Trouble with MRtrix3 and MRtrix2

MattRowe · March 22, 2017, 11:43am

Hello

I am new to MRtrix3, but have used MRtrix2 in the past. I’m coming back to neuro recently after a break.

Currently, I am having a lot of problems getting MRtrix3 running. I have downloaded and compiled MRtrix3 successfully.

I have checked some commands, mrview, mrconvert, these work fine with default settings

I use mrconvert with -fslgrad bvec bval option to convert to .mif format, then I use dwi2response with tournier or fa options to get response, I cannot get past this point, the dwi2response script gets stuck on the first command which is something like “mrconvert … - stride 0,0,0,1 | dwiextract /tmp-dwi2response…/dwi.mif”. This command seems to just take forever, I have left it overnight and it has not completed. I can find the folder in the /tmp/ directory and the dwi.mif file.

The data is multishell 30xB0, 200xB1000, 480x2000, 640xB3000, 1.5Gb compressed ~2.9Gb uncompressed in mif format from the ISMRM TRACED challenge. It is a big dataset but I would expect this to be typical for multishell data.

I’ve also tried extracting B2000 and 3000 shells and running same commands, I get the same thing, left overnight and no progress. I’ve tried inputing in gz format, converting to mif format or inputing as raw nifti, nothing changes.

Is this dataset only applicable for a multishell multi tissue workflow, it seems that it gets stuck at a very early stage, just parsing the data?

Can you advise please.

Many thanks

Matt

jdtournier · March 22, 2017, 12:48pm

OK, I appreciate this may have tainted your first impression…

Is there any indication of what is going on? Is the system stuck at full CPU usage, or is the disk constantly churning? My first guess would be that your system is low on RAM for these kinds of data: for this command to succeed, you’d need at least 2×2.9Gb of free memory: one to uncompress the image into RAM, the second to hold the temporary output. The latter doesn’t necessarily need to be in live RAM if /tmp is an on-disk filesystem, or if your system has enough swap space, but if there isn’t enough live RAM, the need to constantly swap data between RAM and spinning disks will make everything slow to a crawl.
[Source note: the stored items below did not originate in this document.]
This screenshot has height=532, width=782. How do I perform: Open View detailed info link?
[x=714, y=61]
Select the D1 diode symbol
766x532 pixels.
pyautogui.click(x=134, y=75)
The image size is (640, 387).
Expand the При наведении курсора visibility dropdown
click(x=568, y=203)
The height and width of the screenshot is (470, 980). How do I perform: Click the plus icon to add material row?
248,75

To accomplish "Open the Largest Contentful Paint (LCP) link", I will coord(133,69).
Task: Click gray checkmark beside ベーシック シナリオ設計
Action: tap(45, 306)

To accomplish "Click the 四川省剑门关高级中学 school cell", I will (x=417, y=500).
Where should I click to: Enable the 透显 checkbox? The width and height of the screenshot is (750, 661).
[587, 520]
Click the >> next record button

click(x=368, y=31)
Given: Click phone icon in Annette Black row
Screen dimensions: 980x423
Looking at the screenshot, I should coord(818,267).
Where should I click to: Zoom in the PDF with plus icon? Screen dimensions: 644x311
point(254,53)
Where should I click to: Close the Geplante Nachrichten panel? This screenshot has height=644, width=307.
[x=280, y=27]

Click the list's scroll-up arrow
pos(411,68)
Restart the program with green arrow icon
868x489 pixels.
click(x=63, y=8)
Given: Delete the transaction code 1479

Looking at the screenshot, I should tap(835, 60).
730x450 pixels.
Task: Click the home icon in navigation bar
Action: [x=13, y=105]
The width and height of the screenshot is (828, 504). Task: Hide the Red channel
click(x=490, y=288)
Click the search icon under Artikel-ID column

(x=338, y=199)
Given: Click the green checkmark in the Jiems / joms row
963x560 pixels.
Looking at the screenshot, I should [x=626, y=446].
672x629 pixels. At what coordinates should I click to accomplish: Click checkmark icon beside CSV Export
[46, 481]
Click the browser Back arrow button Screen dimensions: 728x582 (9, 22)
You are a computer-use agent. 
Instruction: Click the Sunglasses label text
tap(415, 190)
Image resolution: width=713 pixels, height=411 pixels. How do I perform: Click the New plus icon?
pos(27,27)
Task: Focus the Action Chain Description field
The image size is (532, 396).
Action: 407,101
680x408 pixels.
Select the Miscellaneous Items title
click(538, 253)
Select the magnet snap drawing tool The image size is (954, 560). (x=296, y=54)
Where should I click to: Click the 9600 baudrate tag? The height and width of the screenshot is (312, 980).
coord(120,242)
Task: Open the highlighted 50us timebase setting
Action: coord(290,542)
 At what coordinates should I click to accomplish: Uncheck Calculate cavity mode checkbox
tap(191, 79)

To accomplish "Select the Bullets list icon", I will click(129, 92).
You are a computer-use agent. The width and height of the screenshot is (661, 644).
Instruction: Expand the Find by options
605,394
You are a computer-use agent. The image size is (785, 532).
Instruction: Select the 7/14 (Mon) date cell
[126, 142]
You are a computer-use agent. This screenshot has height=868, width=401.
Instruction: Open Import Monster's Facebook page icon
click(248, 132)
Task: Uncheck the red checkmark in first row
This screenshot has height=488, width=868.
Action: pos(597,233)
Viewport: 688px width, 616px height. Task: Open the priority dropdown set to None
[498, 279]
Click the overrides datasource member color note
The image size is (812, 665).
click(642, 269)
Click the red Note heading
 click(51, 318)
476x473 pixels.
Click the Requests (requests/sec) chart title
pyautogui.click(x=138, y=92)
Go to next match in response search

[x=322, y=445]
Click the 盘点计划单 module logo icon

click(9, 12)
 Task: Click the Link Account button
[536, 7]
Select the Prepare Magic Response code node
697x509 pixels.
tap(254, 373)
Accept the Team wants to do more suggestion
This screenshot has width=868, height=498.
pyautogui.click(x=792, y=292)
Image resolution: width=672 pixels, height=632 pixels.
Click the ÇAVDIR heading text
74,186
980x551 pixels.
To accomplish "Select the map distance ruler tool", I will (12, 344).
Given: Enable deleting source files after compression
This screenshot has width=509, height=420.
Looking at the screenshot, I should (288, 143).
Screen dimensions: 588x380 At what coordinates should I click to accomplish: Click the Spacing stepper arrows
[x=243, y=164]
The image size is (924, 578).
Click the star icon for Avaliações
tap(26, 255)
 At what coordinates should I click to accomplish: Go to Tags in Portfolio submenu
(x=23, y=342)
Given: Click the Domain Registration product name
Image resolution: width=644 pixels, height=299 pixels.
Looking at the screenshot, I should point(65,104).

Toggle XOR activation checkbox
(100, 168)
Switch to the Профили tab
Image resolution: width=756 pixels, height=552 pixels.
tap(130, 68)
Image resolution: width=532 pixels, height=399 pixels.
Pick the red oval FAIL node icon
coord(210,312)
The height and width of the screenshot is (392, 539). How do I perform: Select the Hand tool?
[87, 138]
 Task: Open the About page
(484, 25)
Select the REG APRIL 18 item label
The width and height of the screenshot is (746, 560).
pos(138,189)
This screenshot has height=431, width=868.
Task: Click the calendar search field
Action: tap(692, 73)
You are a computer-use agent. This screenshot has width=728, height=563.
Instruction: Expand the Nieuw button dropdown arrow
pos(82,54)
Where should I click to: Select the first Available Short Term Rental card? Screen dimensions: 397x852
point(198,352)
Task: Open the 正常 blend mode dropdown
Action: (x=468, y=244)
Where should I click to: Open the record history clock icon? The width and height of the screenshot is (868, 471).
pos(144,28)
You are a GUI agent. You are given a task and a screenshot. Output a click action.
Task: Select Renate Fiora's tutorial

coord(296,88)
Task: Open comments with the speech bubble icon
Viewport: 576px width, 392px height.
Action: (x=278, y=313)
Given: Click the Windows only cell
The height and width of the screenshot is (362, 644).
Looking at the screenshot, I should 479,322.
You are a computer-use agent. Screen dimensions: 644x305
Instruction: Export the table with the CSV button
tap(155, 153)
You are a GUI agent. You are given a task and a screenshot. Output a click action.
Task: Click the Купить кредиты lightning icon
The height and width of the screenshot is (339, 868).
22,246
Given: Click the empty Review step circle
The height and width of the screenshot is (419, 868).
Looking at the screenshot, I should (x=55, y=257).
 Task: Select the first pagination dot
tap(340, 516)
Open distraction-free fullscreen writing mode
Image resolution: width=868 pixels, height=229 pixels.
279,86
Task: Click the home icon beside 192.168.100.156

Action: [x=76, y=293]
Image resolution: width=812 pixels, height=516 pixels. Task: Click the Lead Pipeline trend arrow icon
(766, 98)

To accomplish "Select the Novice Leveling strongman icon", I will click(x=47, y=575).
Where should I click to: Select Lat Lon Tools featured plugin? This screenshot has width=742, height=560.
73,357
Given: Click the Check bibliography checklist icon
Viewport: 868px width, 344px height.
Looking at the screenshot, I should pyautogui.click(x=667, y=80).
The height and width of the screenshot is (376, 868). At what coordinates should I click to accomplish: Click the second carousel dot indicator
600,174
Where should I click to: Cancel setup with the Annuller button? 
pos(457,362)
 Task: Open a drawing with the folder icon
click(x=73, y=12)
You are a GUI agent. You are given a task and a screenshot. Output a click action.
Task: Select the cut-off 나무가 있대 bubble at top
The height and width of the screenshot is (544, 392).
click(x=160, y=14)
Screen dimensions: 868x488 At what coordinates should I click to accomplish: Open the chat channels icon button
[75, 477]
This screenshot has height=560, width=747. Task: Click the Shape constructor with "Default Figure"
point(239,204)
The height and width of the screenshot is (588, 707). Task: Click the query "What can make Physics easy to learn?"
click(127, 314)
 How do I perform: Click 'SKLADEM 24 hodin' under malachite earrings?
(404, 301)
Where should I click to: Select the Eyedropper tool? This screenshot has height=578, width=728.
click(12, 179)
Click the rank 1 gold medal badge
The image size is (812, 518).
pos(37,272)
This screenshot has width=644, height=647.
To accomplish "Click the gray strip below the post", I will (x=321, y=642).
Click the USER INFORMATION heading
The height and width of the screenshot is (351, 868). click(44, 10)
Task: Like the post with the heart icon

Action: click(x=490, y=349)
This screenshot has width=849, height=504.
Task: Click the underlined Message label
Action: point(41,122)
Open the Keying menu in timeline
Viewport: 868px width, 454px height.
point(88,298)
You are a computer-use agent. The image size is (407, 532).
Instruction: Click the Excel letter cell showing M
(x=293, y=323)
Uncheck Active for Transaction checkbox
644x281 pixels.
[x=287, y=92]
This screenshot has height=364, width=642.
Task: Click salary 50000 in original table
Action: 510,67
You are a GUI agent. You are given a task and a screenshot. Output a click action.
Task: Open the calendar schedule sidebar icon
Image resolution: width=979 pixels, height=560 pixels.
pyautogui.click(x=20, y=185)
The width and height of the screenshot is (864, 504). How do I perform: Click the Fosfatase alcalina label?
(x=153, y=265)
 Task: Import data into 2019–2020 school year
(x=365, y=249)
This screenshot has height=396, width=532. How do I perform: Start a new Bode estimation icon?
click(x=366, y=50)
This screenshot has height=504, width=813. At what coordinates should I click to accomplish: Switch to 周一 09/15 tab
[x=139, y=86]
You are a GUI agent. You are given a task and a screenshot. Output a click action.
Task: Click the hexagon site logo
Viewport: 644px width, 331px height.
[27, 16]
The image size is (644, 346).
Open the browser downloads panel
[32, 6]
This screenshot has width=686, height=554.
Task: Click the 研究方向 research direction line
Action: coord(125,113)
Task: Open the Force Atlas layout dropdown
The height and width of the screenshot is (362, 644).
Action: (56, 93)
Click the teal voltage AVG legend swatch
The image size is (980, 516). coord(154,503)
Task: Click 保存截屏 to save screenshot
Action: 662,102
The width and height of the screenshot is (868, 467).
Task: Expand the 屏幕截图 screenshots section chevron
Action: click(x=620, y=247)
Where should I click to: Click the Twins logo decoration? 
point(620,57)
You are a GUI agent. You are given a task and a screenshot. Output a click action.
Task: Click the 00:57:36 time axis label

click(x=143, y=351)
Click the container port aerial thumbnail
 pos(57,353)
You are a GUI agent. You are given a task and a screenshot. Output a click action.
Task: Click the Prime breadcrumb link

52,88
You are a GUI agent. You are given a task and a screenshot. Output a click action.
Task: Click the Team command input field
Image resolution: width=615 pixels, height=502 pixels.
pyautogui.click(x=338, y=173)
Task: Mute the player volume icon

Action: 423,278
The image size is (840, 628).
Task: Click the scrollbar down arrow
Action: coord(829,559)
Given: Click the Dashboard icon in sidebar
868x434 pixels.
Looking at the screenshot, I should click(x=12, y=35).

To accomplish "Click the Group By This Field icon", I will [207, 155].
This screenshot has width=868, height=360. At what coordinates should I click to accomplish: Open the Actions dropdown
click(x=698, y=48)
So if your system doesn’t have at least 6Gb of free RAM, that would be the obvious explanation.

You might be able to get around this to some extent by manually uncompressing the data first (e.g. using gunzip), since MRtrix3 will then access the data via memory-mapping (as it does for MRtrix 0.2), which doesn’t require an explicit RAM allocation as such. But it will still be slow for the same reason: the system can’t hold all of the data needed in RAM concurrently, so it will need to swap bits in & out during processing.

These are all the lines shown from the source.